Jack soupira. Il savait qu'elle avait raison. Attablés dans un petit restaurant au Caire, les deux espions avaient ressenti le besoin de se voir pour parler de la situation actuelle.

" Hogan n'est qu'une hyène ! " Gronda l'homme qui d'habitude, contrôlait parfaitement ses émotions. " Et dire que j'ai les ordres de suivre son plan Alors que ma fille est je ne sais où en compagnie d'un gamin du projet Neo ! "
" Tu ne pouvais pas t'attendre à ce que la CIA se retourne contre le MI6, " rétorqua Irina philosophe. " Les deux partis sont trop impliqués, ils veulent étouffer l'affaire. Certains doivent avoir des sueurs froides à l'idée que l'un des recalés ait retrouvé la mémoire. Ils se sentent menacés à présent, ils le seront d'autant plus si Sark se rappelle lui aussi. Ses souvenirs sont bien plus dangereux que ceux de Stella. "
" Oui, Stella pourrait à la rigueur croire que le projet Neo était une idée de l'Alliance même si à mon avis elle a découvert le pot aux roses, mais Sark lui, en se rappelant il lui apprendra soit la vérité, soit confirmera ses doutes. Elle a bien compris la véritable signification du mot recalé. En attendant Hogan est redoutable, il les a tous bluffé. Surtout avec son histoire de cicatrice. "

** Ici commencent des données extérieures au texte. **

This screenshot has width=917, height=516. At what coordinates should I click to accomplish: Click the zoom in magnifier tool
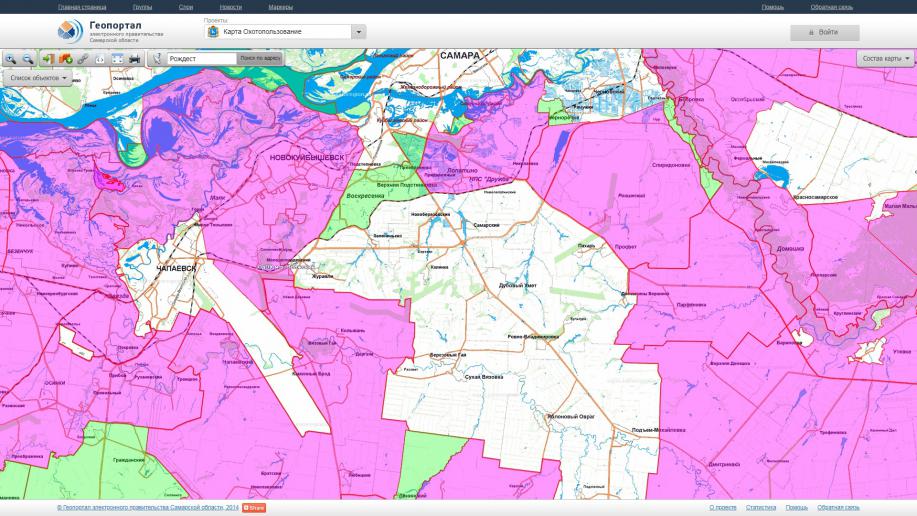(x=11, y=59)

Irina se mit à rire jaune.

" Et dire que c'est moi qui en est l'auteur après l'explosion du manoir ! " S'exclama-t-elle.
" En attendant, je ne comprends pas comment peut-on faire ça à son propre enfant, " soupira Jack. " Pour Sloane ce n'était pas pareil, il n'était même pas au courant qu'il avait une fille avant qu'elle n'essaye de le tuer, mais Hogan c'est insensé ! "
" Finalement, nous ne sommes peut-être pas de si mauvais parents que ça, " murmura Irina d'un ton pensif.